**The task**
Please format the data below as a JSON list of strings, one string per line, leaving out blank lines.

**Task inputs**

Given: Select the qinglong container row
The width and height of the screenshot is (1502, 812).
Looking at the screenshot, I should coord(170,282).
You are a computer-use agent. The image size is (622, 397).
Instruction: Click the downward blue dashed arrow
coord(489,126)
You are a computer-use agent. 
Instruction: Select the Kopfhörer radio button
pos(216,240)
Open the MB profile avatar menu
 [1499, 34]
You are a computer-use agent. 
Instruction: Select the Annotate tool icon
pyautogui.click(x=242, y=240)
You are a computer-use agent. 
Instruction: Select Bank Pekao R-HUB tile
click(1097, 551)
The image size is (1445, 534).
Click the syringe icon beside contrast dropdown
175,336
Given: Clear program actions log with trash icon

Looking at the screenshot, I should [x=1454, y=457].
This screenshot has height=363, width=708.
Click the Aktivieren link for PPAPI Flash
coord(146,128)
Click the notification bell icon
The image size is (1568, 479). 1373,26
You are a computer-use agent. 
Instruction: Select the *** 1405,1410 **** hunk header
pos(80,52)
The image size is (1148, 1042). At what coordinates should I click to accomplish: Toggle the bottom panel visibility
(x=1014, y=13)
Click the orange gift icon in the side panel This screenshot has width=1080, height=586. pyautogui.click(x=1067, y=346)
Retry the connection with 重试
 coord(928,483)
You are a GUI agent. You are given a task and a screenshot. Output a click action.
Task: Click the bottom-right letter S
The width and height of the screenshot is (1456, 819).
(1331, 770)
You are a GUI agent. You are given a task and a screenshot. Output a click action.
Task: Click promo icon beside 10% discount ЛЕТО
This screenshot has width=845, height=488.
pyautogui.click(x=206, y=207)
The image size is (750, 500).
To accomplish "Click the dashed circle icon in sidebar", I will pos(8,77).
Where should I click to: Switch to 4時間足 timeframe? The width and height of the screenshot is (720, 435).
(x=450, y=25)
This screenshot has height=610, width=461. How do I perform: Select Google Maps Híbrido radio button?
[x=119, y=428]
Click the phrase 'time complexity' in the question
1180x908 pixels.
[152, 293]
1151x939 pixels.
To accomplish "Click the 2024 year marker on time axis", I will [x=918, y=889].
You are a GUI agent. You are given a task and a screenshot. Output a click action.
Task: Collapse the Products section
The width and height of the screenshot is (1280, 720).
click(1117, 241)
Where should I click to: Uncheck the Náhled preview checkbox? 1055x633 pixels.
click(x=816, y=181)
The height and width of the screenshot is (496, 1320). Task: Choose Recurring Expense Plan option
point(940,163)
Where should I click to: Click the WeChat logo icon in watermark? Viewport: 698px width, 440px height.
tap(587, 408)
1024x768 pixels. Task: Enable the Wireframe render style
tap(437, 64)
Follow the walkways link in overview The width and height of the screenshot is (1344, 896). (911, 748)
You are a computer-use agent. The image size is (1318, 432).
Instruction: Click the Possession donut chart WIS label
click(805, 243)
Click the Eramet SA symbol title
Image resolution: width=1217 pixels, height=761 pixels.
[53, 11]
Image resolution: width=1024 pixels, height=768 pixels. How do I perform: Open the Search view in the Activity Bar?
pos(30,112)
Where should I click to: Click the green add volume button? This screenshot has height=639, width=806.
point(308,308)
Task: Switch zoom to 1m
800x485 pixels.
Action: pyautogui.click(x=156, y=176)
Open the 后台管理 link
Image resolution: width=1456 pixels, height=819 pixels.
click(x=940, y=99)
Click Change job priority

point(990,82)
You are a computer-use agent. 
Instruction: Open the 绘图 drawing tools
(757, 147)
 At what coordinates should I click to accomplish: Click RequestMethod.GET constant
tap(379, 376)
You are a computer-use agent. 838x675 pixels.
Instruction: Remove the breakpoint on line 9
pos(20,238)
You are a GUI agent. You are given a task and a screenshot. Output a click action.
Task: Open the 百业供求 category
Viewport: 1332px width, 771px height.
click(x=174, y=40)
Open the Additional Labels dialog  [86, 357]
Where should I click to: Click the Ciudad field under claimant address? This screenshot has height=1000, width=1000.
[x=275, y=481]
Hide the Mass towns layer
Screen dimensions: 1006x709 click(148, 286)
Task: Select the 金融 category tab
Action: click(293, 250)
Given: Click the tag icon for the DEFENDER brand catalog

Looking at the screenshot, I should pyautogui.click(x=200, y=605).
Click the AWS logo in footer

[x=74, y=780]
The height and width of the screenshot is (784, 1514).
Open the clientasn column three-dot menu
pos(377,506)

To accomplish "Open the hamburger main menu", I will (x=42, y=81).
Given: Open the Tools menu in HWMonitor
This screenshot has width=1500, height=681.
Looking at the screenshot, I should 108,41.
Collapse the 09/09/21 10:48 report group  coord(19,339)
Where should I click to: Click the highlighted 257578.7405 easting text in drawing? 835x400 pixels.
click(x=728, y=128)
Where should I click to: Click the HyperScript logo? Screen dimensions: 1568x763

**Result of this exercise**
[
  "Given: Select the qinglong container row",
  "The width and height of the screenshot is (1502, 812).",
  "Looking at the screenshot, I should coord(170,282).",
  "You are a computer-use agent. The image size is (622, 397).",
  "Instruction: Click the downward blue dashed arrow",
  "coord(489,126)",
  "You are a computer-use agent. ",
  "Instruction: Select the Kopfhörer radio button",
  "pos(216,240)",
  "Open the MB profile avatar menu",
  " [1499, 34]",
  "You are a computer-use agent. ",
  "Instruction: Select the Annotate tool icon",
  "pyautogui.click(x=242, y=240)",
  "You are a computer-use agent. ",
  "Instruction: Select Bank Pekao R-HUB tile",
  "click(1097, 551)",
  "The image size is (1445, 534).",
  "Click the syringe icon beside contrast dropdown",
  "175,336",
  "Given: Clear program actions log with trash icon",
  "Looking at the screenshot, I should [x=1454, y=457].",
  "This screenshot has height=363, width=708.",
  "Click the Aktivieren link for PPAPI Flash",
  "coord(146,128)",
  "Click the notification bell icon",
  "The image size is (1568, 479). 1373,26",
  "You are a computer-use agent. ",
  "Instruction: Select the *** 1405,1410 **** hunk header",
  "pos(80,52)",
  "The image size is (1148, 1042). At what coordinates should I click to accomplish: Toggle the bottom panel visibility",
  "(x=1014, y=13)",
  "Click the orange gift icon in the side panel This screenshot has width=1080, height=586. pyautogui.click(x=1067, y=346)",
  "Retry the connection with 重试",
  " coord(928,483)",
  "You are a GUI agent. You are given a task and a screenshot. Output a click action.",
  "Task: Click the bottom-right letter S",
  "The width and height of the screenshot is (1456, 819).",
  "(1331, 770)",
  "You are a GUI agent. You are given a task and a screenshot. Output a click action.",
  "Task: Click promo icon beside 10% discount ЛЕТО",
  "This screenshot has width=845, height=488.",
  "pyautogui.click(x=206, y=207)",
  "The image size is (750, 500).",
  "To accomplish \"Click the dashed circle icon in sidebar\", I will pos(8,77).",
  "Where should I click to: Switch to 4時間足 timeframe? The width and height of the screenshot is (720, 435).",
  "(x=450, y=25)",
  "This screenshot has height=610, width=461. How do I perform: Select Google Maps Híbrido radio button?",
  "[x=119, y=428]",
  "Click the phrase 'time complexity' in the question",
  "1180x908 pixels.",
  "[152, 293]",
  "1151x939 pixels.",
  "To accomplish \"Click the 2024 year marker on time axis\", I will [x=918, y=889].",
  "You are a GUI agent. You are given a task and a screenshot. Output a click action.",
  "Task: Collapse the Products section",
  "The width and height of the screenshot is (1280, 720).",
  "click(1117, 241)",
  "Where should I click to: Uncheck the Náhled preview checkbox? 1055x633 pixels.",
  "click(x=816, y=181)",
  "The height and width of the screenshot is (496, 1320). Task: Choose Recurring Expense Plan option",
  "point(940,163)",
  "Where should I click to: Click the WeChat logo icon in watermark? Viewport: 698px width, 440px height.",
  "tap(587, 408)",
  "1024x768 pixels. Task: Enable the Wireframe render style",
  "tap(437, 64)",
  "Follow the walkways link in overview The width and height of the screenshot is (1344, 896). (911, 748)",
  "You are a computer-use agent. The image size is (1318, 432).",
  "Instruction: Click the Possession donut chart WIS label",
  "click(805, 243)",
  "Click the Eramet SA symbol title",
  "Image resolution: width=1217 pixels, height=761 pixels.",
  "[53, 11]",
  "Image resolution: width=1024 pixels, height=768 pixels. How do I perform: Open the Search view in the Activity Bar?",
  "pos(30,112)",
  "Where should I click to: Click the green add volume button? This screenshot has height=639, width=806.",
  "point(308,308)",
  "Task: Switch zoom to 1m",
  "800x485 pixels.",
  "Action: pyautogui.click(x=156, y=176)",
  "Open the 后台管理 link",
  "Image resolution: width=1456 pixels, height=819 pixels.",
  "click(x=940, y=99)",
  "Click Change job priority",
  "point(990,82)",
  "You are a computer-use agent. ",
  "Instruction: Open the 绘图 drawing tools",
  "(757, 147)",
  " At what coordinates should I click to accomplish: Click RequestMethod.GET constant",
  "tap(379, 376)",
  "You are a computer-use agent. 838x675 pixels.",
  "Instruction: Remove the breakpoint on line 9",
  "pos(20,238)",
  "You are a GUI agent. You are given a task and a screenshot. Output a click action.",
  "Task: Open the 百业供求 category",
  "Viewport: 1332px width, 771px height.",
  "click(x=174, y=40)",
  "Open the Additional Labels dialog  [86, 357]",
  "Where should I click to: Click the Ciudad field under claimant address? This screenshot has height=1000, width=1000.",
  "[x=275, y=481]",
  "Hide the Mass towns layer",
  "Screen dimensions: 1006x709 click(148, 286)",
  "Task: Select the 金融 category tab",
  "Action: click(293, 250)",
  "Given: Click the tag icon for the DEFENDER brand catalog",
  "Looking at the screenshot, I should pyautogui.click(x=200, y=605).",
  "Click the AWS logo in footer",
  "[x=74, y=780]",
  "The height and width of the screenshot is (784, 1514).",
  "Open the clientasn column three-dot menu",
  "pos(377,506)",
  "To accomplish \"Open the hamburger main menu\", I will (x=42, y=81).",
  "Given: Open the Tools menu in HWMonitor",
  "This screenshot has width=1500, height=681.",
  "Looking at the screenshot, I should 108,41.",
  "Collapse the 09/09/21 10:48 report group  coord(19,339)",
  "Where should I click to: Click the highlighted 257578.7405 easting text in drawing? 835x400 pixels.",
  "click(x=728, y=128)",
  "Where should I click to: Click the HyperScript logo? Screen dimensions: 1568x763"
]